To be done
Rewrite the part of the items that opens with the line containing "Given: Tap the green arrow ad button" and runs through the end of the items, swapping "green arrow" for "blue arrow" and keeping everything else unchanged. Give only that part, and leave the pictures out.
● ● ● ●
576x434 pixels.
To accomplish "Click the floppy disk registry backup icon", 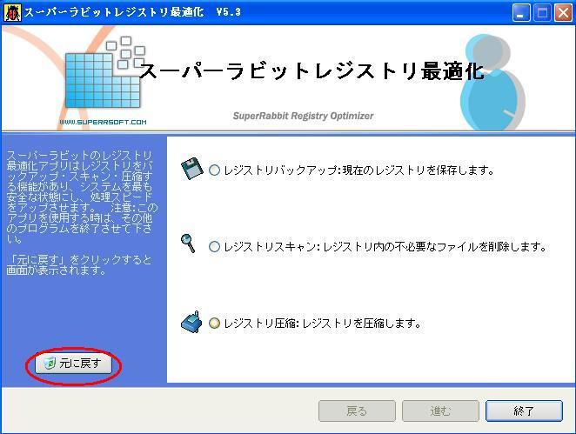I will coord(191,168).
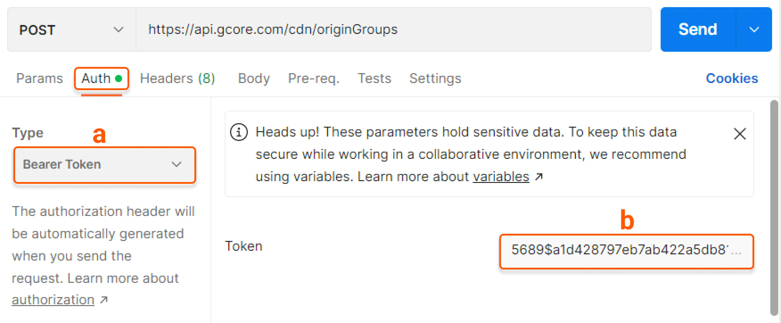This screenshot has height=323, width=781.
Task: Switch to the Body tab
Action: pyautogui.click(x=254, y=78)
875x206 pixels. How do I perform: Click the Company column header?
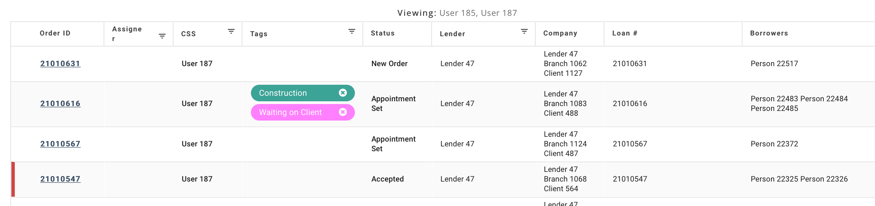560,33
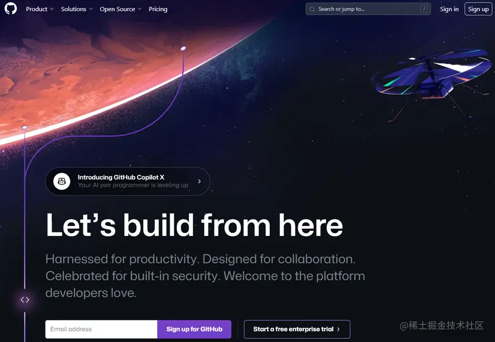Expand the Open Source dropdown menu

pyautogui.click(x=120, y=9)
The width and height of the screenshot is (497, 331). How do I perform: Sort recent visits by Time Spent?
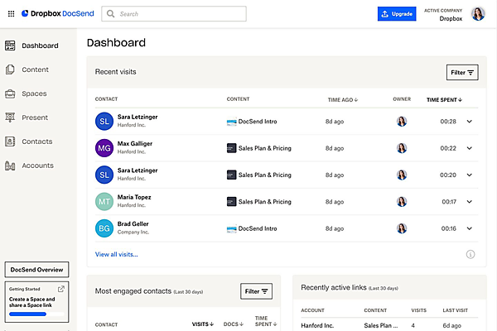click(444, 99)
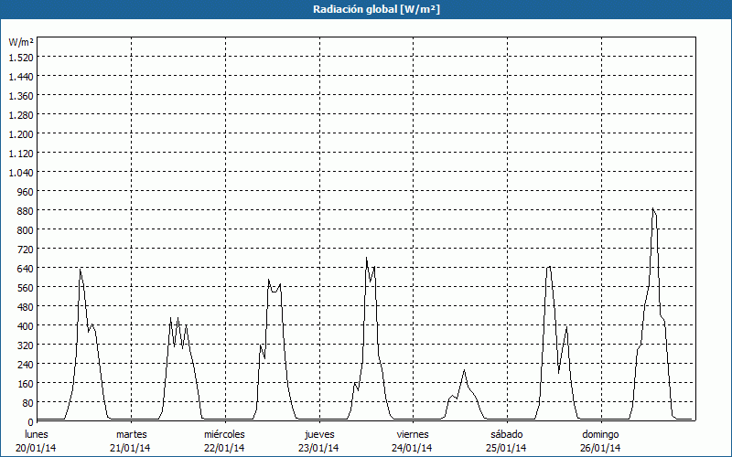Select the 26/01/14 date label
The height and width of the screenshot is (457, 732).
[600, 448]
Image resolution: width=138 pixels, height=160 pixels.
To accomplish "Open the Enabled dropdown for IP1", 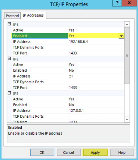I will (x=121, y=36).
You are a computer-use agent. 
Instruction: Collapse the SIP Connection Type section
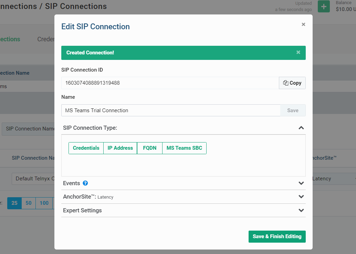click(x=301, y=127)
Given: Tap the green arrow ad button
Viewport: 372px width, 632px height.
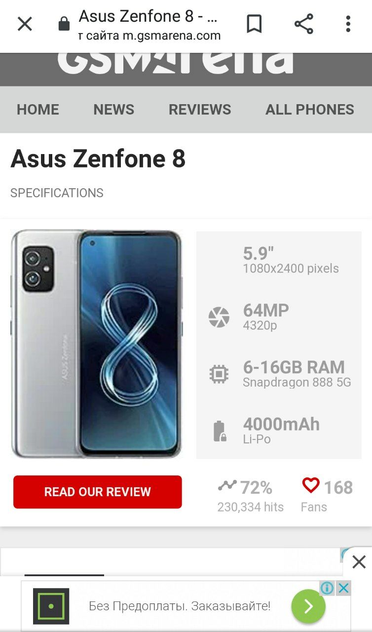Looking at the screenshot, I should pyautogui.click(x=308, y=606).
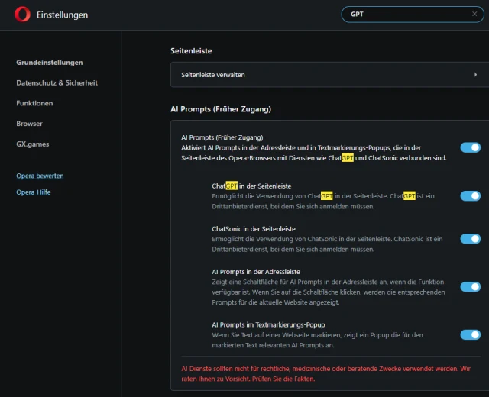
● ● ● ●
Reply to the task
Given: Tap the blue arrow ad button
Viewport: 372px width, 632px height.
Looking at the screenshot, I should pyautogui.click(x=308, y=606).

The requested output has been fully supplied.